My first thought was "deer", but it was a black bear. The first I had ever seen on the Mason tract. 

It wasn't big. Maybe 200-250 pounds. And after it saw me, it was extremely timid.

I reached for the camera that I keep on a lanyard around my neck, and did snap a couple desperation shots, but he had already crossed the river, and was behind a log jam. As much as I blew the pictures up afterwards, I couldn't make out anything that looked like a black bear body part.

I had heard them in the woods at night before, but this was my first sighting.

How do you spell Pepper Spray??? :sad:

Bob


----------



## Sailor

How do you spell Pepper Spray??? :sad:

Bob[/QUOTE]

Hi Bob,Welcome to the site. If you follow this link:
http://www.udap.com
you'll find the best Pepper Spray made and the bloody face that convinced the guy (with the bloody face) to go into business making it! Mark is a customer of ours and I'm very impressed with his firsthand knowledge of bear attacks and the use of pepper spray. You can buy it from him or at Cabela's.


----------



## catch&release

I've never had a weird experience in MI while in the outdoors.

The place that creeped me out as a college kid was Cattaragus Creek in SW New York State. It's the first place I tried fishing for trout. There are a lot of narrow gorges where you're kind of boxed in and if anything bad is upstream or downstream there's nowhere to go. 

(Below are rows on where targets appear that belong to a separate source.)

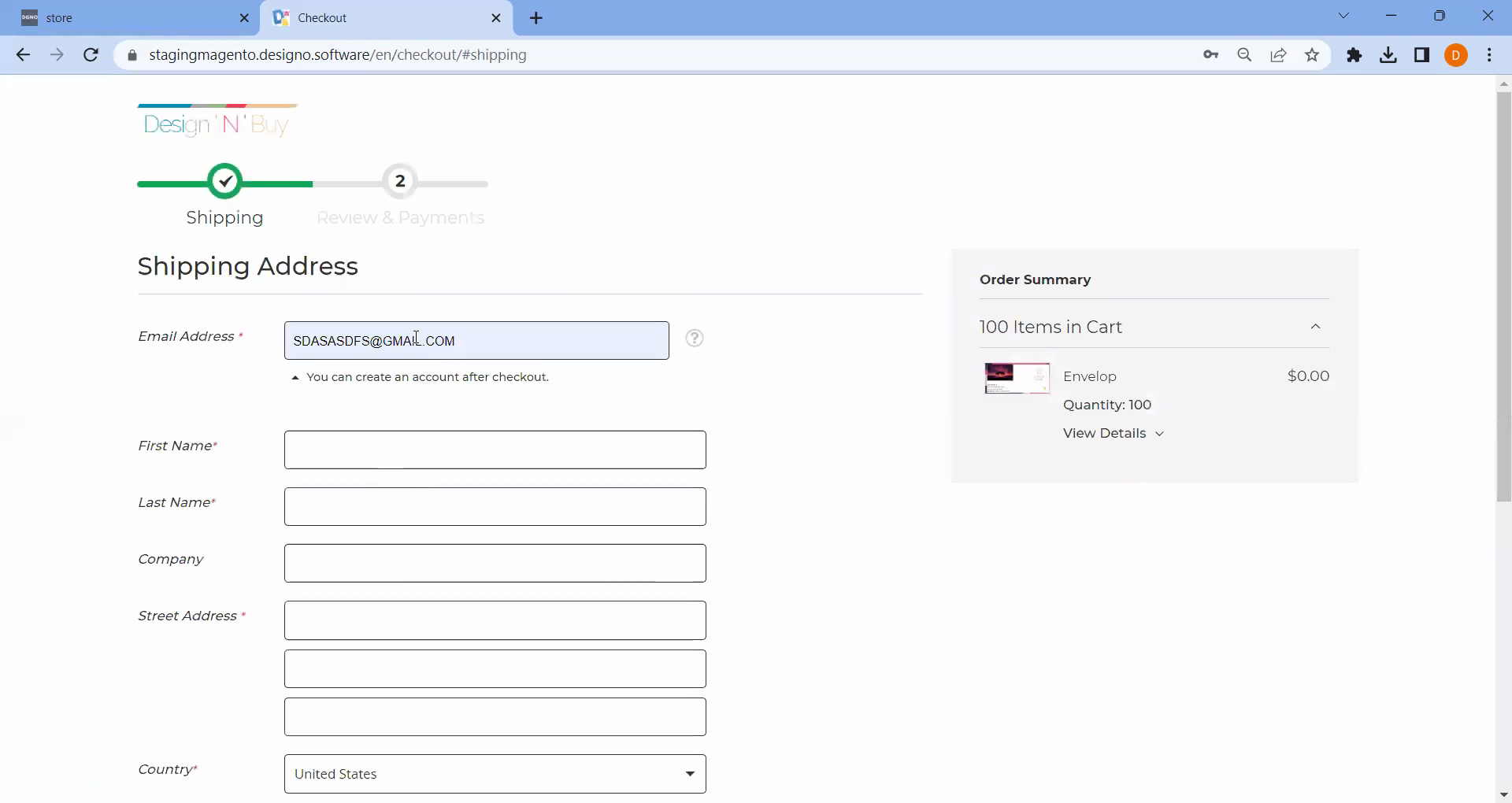Click the vertical page scrollbar
The width and height of the screenshot is (1512, 803).
(1503, 297)
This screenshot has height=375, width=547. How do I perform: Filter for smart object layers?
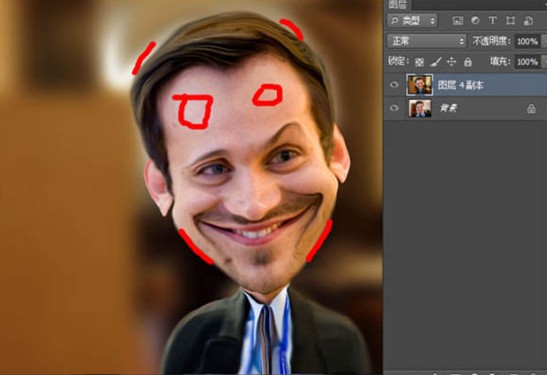tap(528, 21)
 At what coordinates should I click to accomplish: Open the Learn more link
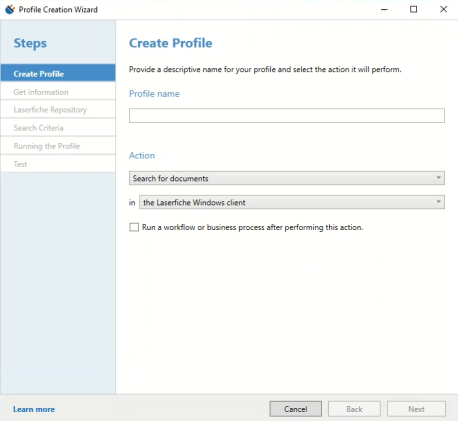[34, 409]
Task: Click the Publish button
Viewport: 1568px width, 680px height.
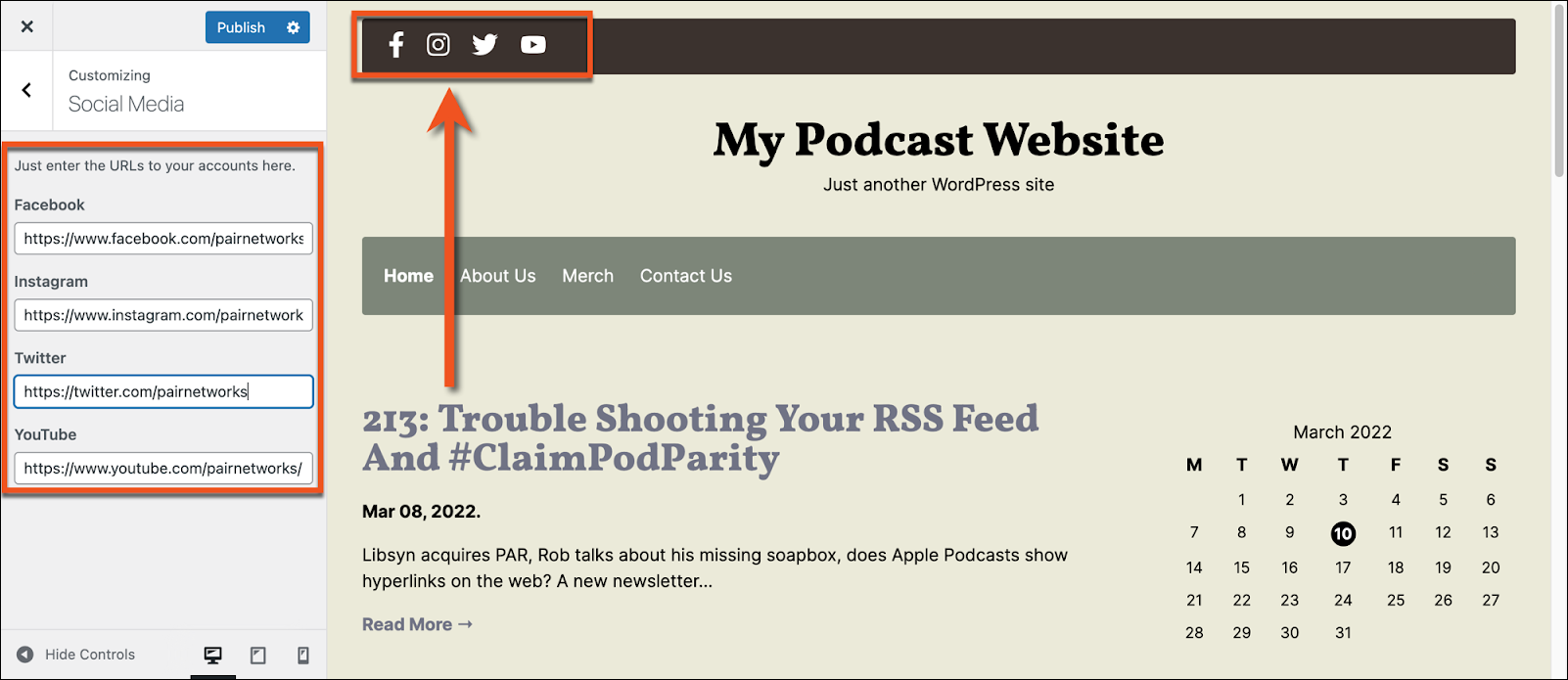Action: pos(241,27)
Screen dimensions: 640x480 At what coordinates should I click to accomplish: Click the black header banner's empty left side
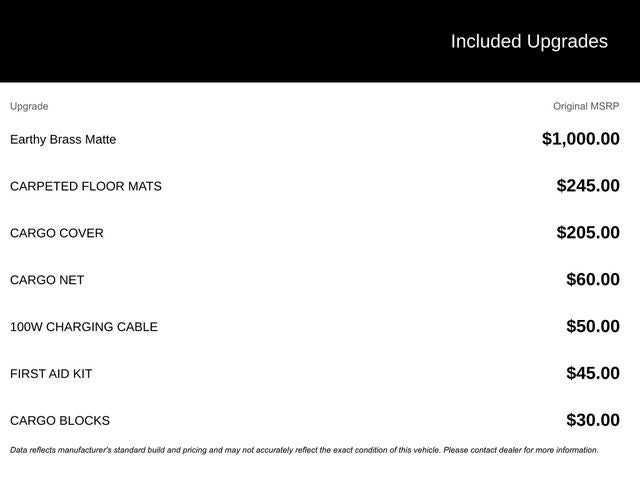tap(150, 41)

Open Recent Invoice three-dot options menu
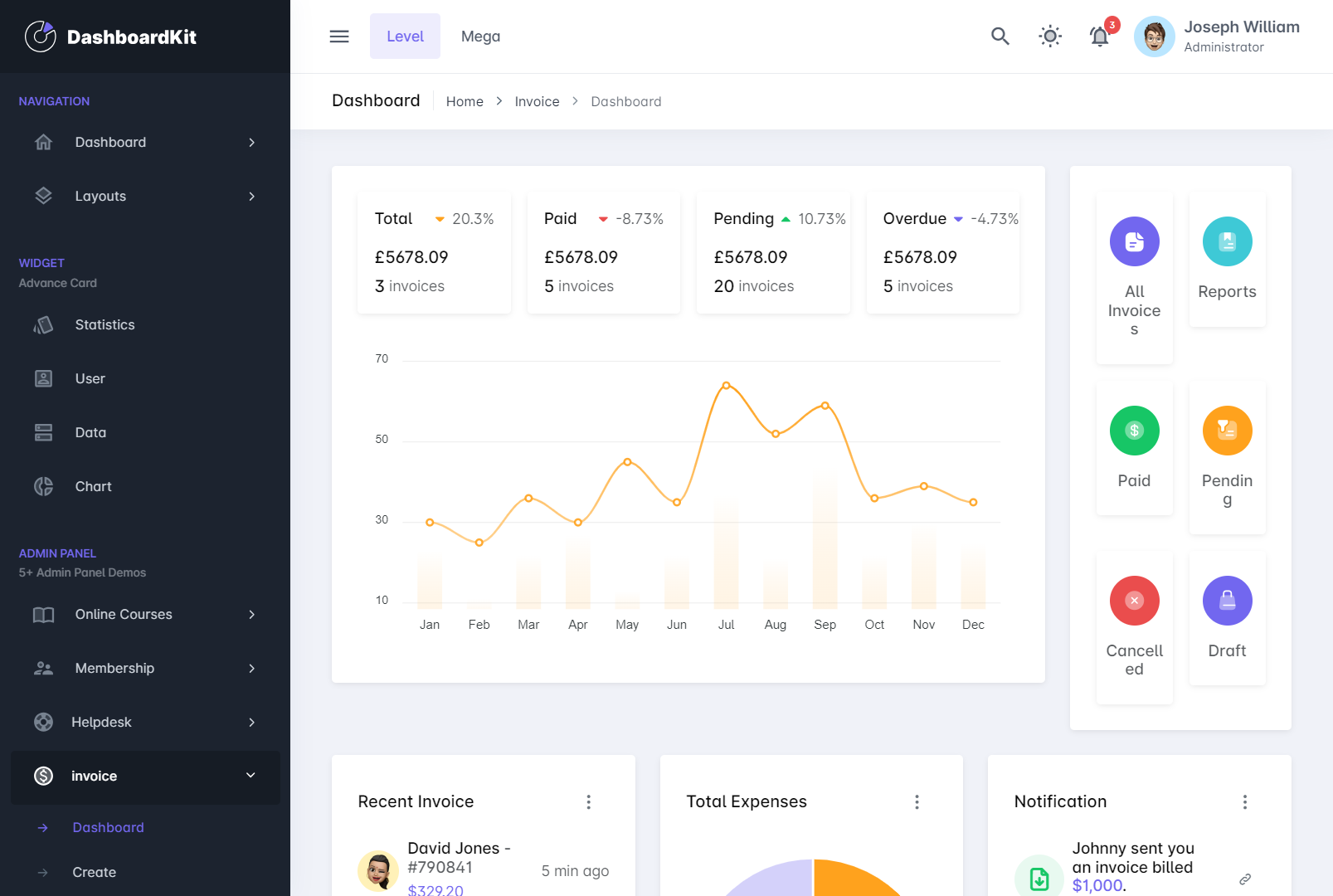588,801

I was fishing there at sunset in the late summer and it was a windless evening. No birds were singing and no bugs were chirping. The utter quiet beside the low babble of the stream really seemed ominous. I just had a weird, hair raising feeling about being alone in such a eerily still and quiet place. I left an hour earlier than I had to and never returned.

Funny, after thinking about it, today I typed a google search for "Zoar Valley Haunted" and pulled up the below link. Even though it's been 20 years, maybe I was right to high tail it out of there that night!

www.paranormalghostsociety.org/Zoar Valley.htm


----------